**Kutipan**
Universitas Gadjah Mada (UGM) mengembangkan pusat kajian multidisiplin dan transdisiplin yang diberi nama Institute for Future Life (IFL), sebagai wujud kontribusi nyata UGM terhadap penanganan masalah perubahan iklim. Kajian-kajian ILF diharapkan dapat memberikan berbagai masukan penting bagi para pemangku kepentingan, termasuk dalam pengembangan Ibu Kota Nusantara (IKN) di Kalimantan Timur.
Untuk menghimpun masukan dari berbagai pakar, UGM menyelenggarakan serangkaian Round Table Discussion (RTD) dengan berbagai topik pembahasan. Diskusi pertama terselenggara Jumat (29/9) secara daring, dengan tema “Resilience Climate Change: Smart City IKN Adaptif Perubahan Iklim”.

**Data untuk Ditelaah**
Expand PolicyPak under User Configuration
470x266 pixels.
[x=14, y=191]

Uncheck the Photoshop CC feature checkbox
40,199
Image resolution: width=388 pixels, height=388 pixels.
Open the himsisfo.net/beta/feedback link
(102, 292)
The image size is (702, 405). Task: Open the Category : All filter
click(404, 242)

...

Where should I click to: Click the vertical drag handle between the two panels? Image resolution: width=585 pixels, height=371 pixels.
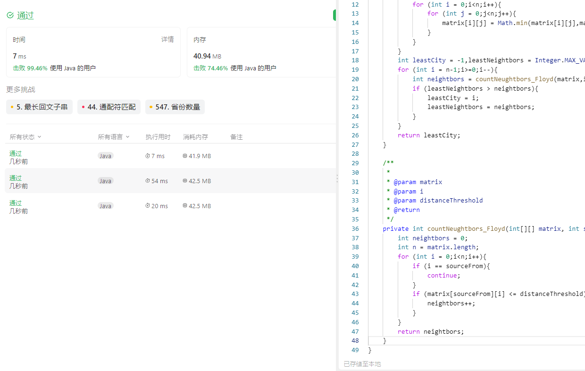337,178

**Ketentuan Latihan**
1. Ketik ulang seluruh isi kutipan mulai dari "Universitas Gadjah Mada" sampai dengan "di Kalimantan Timur.".
2. Sebutkan semua singkatan dalam kutipan yang bentuk kepanjangannya ditulis tepat sebelum singkatan itu di dalam tanda kurung, lengkap dengan kepanjangannya.
3. Jawablah pertanyaan berikut berdasarkan kutipan.
(a) Di provinsi mana Ibu Kota Nusantara dikembangkan?
(b) Pada hari apa diskusi pertama diselenggarakan?
(c) Apa tema diskusi pertama tersebut?
Baris-baris data di atas tidak diperlukan untuk mengerjakan latihan ini.

**Jawaban Latihan**
1.
Universitas Gadjah Mada (UGM) mengembangkan pusat kajian multidisiplin dan transdisiplin yang diberi nama Institute for Future Life (IFL), sebagai wujud kontribusi nyata UGM terhadap penanganan masalah perubahan iklim. Kajian-kajian ILF diharapkan dapat memberikan berbagai masukan penting bagi para pemangku kepentingan, termasuk dalam pengembangan Ibu Kota Nusantara (IKN) di Kalimantan Timur.

2.
UGM – Universitas Gadjah Mada
IFL – Institute for Future Life
IKN – Ibu Kota Nusantara
RTD – Round Table Discussion

3.
(a) Kalimantan Timur.
(b) Jumat (29/9).
(c) “Resilience Climate Change: Smart City IKN Adaptif Perubahan Iklim”.